Scientists have determined that methane from a fracked well contaminated a Texas family's water supply and triggered an explosion that nearly killed four members of the family.
The family's ranch in Palo Pinto County is located only a few thousand feet away from a natural gas well.
Scientists have found that methane escaped from a poorly constructed natural gas well and leached into a Texas family's water well, causing it to explode.WFAA
In August 2014, former oil field worker Cody Murray, his father, wife and young daughter were severely burned and hospitalized from a "fireball" that erupted from the family's pump house.
A year later, the family filed a lawsuit against oil and gas operators EOG Resources and Fairway Resources, claiming the defendants' drilling and extraction activities caused the high-level methane contamination of the Murrays' water well.
"At the flip of the switch, Cody heard a 'whooshing' sound, which he instantly recognized from his work in the oil and gas industry, and instinctively picked his father up and physically threw him back and away from the entryway to the pump house," the complaint states. "In that instant, a giant fireball erupted from the pump house, burning Cody and [his father], who were at the entrance to the pump house, as well as Ashley and A.M., who were approximately twenty feet away."
While the state's oil and gas regulator—the Texas Railroad Commission—has yet to definitely prove what caused the blast, new scientific studies commissioned by the Murrays' attorneys has directly linked the explosion to fracking operations.
As the Texas Tribune detailed, the studies found that methane and drilling mud chemicals had escaped from a poorly sealed Fairway gas well and traveled through underground fractures and eventually into the Murrays' water supply.
The hired experts include Thomas Darrah, a geochemist at Ohio State University; Franklin Schwartz, an Ohio State University hydrologist; Zacariah Hildenbrand, chief scientific officer at Inform Environmental; and Anthony Ingraffea, a civil engineering professor at a Cornell University with expertise in fracking.

TASK INSTRUCTIONS:
Answer these questions from the text about the Texas well explosion:
1. In what month and year did the fireball erupt from the family's pump house?
2. Which two oil and gas operators did the family sue?
3. What is the name of the state's oil and gas regulator?
The items that come next are drawn from a different source.

GIVEN DATA:

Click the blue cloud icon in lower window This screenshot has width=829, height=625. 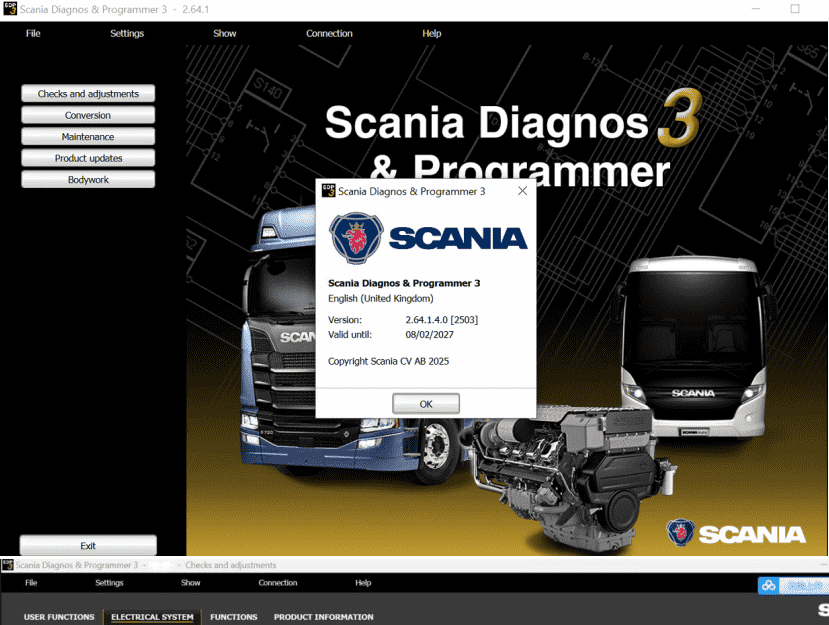coord(769,585)
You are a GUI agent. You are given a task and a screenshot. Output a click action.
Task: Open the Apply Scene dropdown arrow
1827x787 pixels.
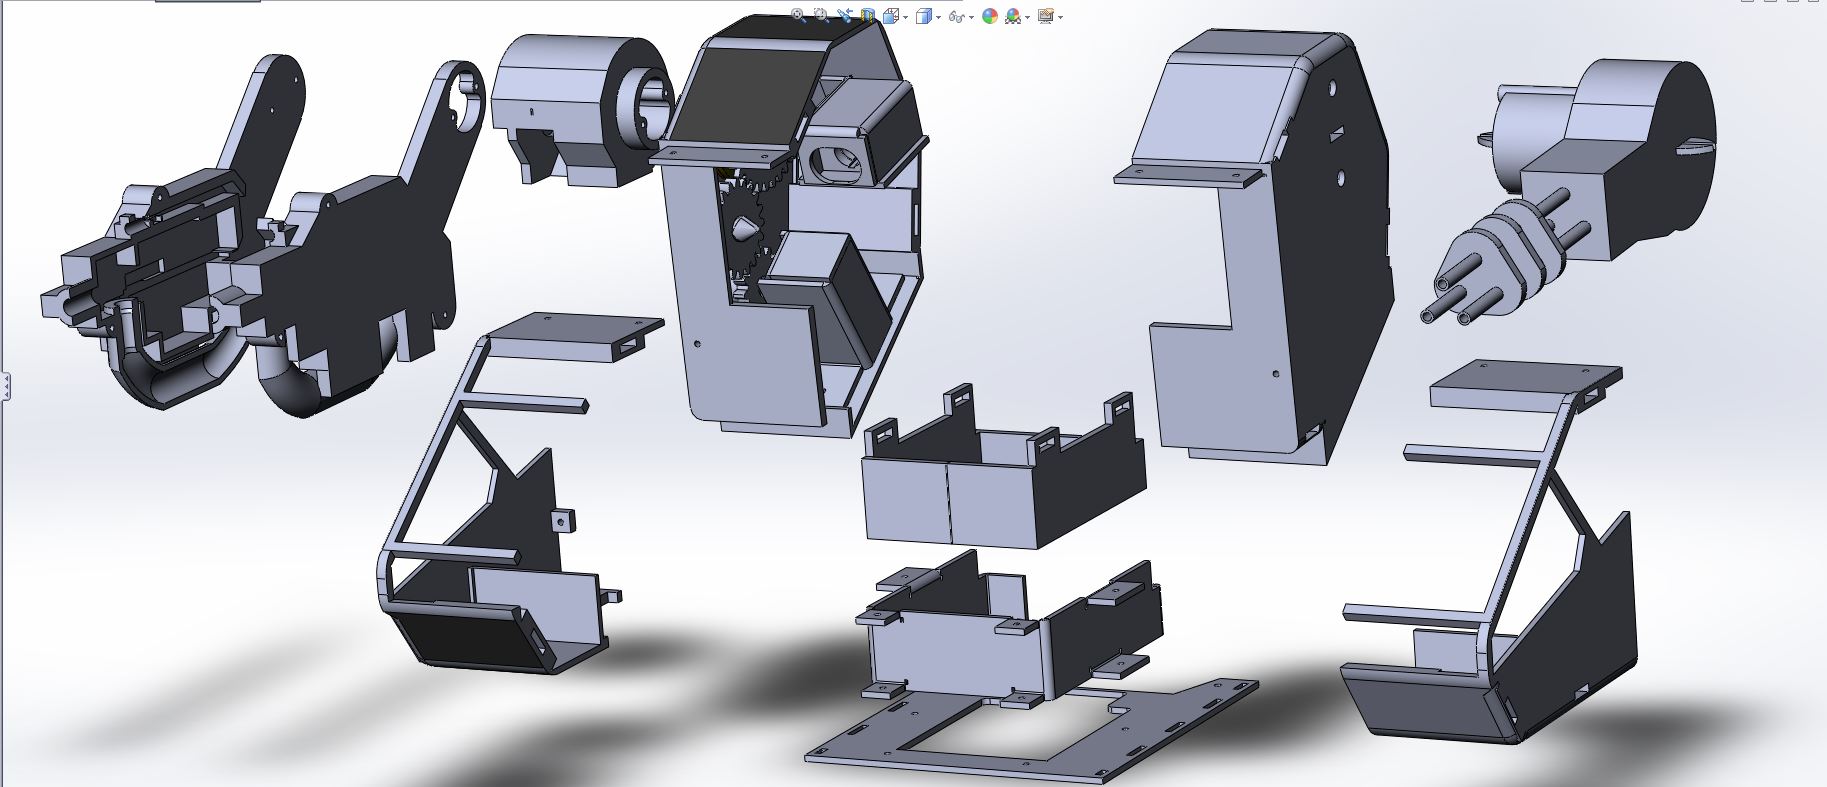pos(1027,17)
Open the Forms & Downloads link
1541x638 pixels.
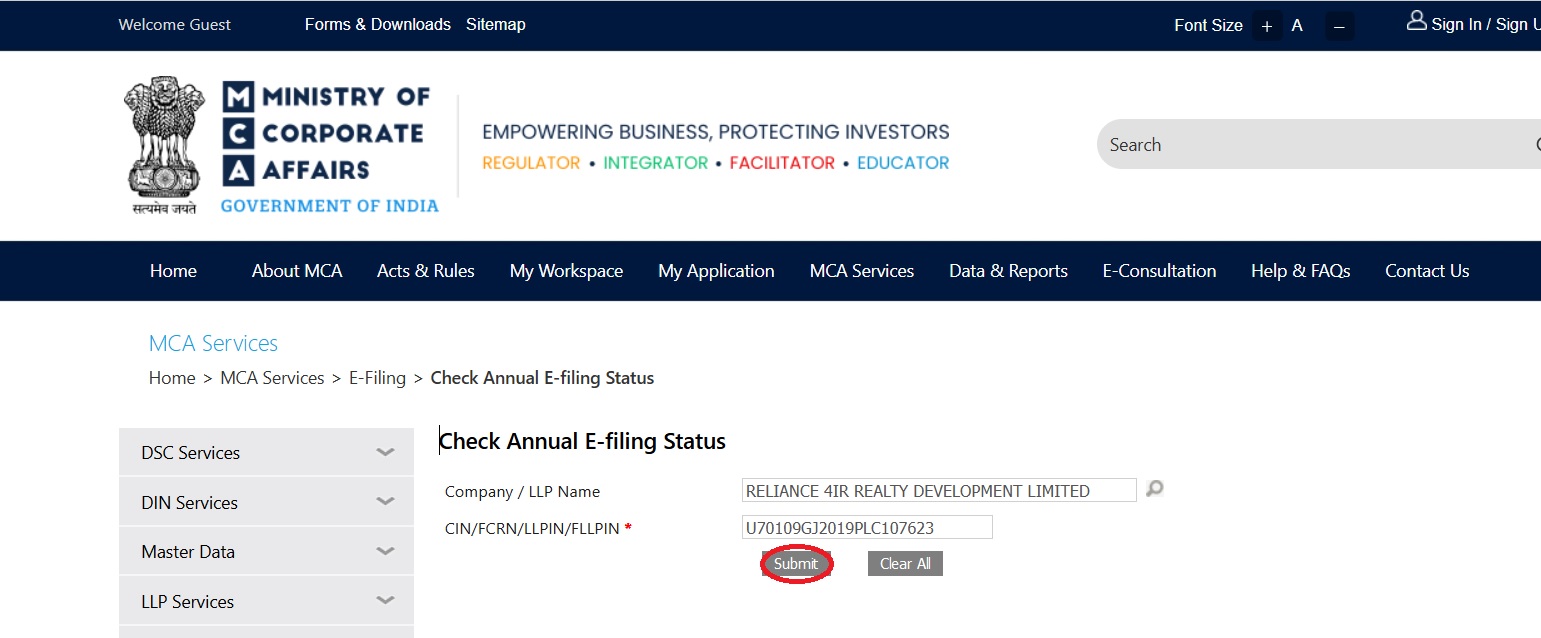tap(378, 24)
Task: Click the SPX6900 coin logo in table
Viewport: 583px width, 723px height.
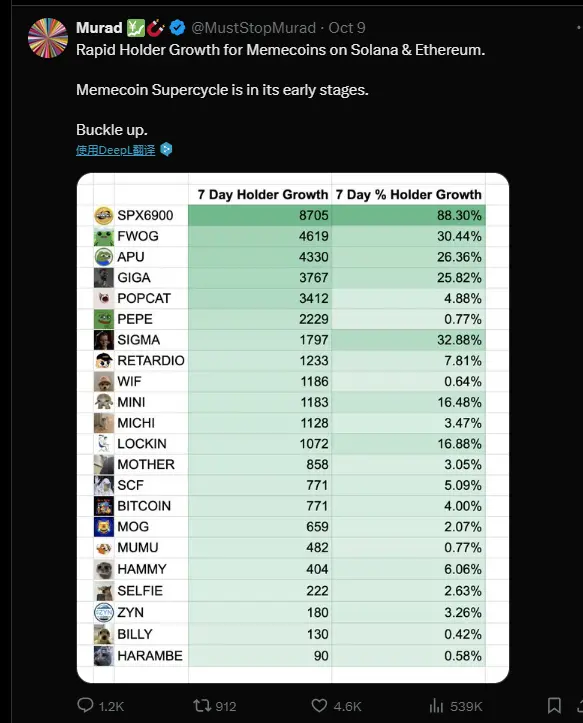Action: 104,215
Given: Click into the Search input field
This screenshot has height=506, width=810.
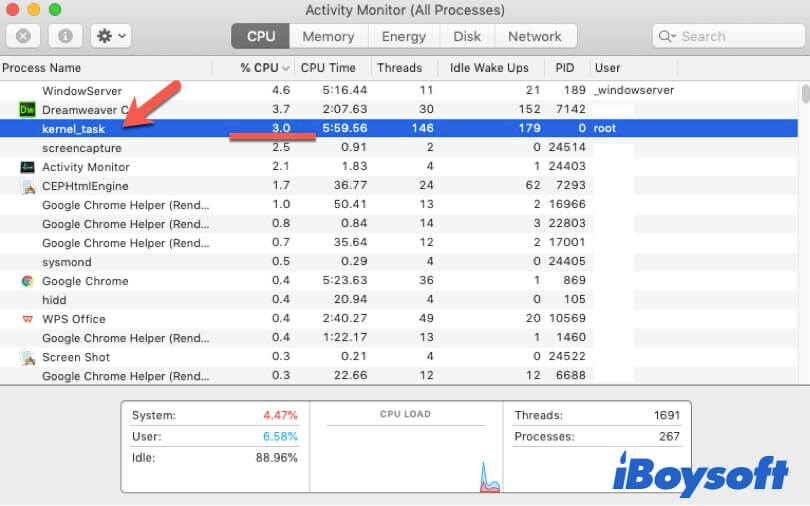Looking at the screenshot, I should 735,36.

RESULT OF THIS EXERCISE:
1. August 2014
2. EOG Resources and Fairway Resources
3. The Texas Railroad Commission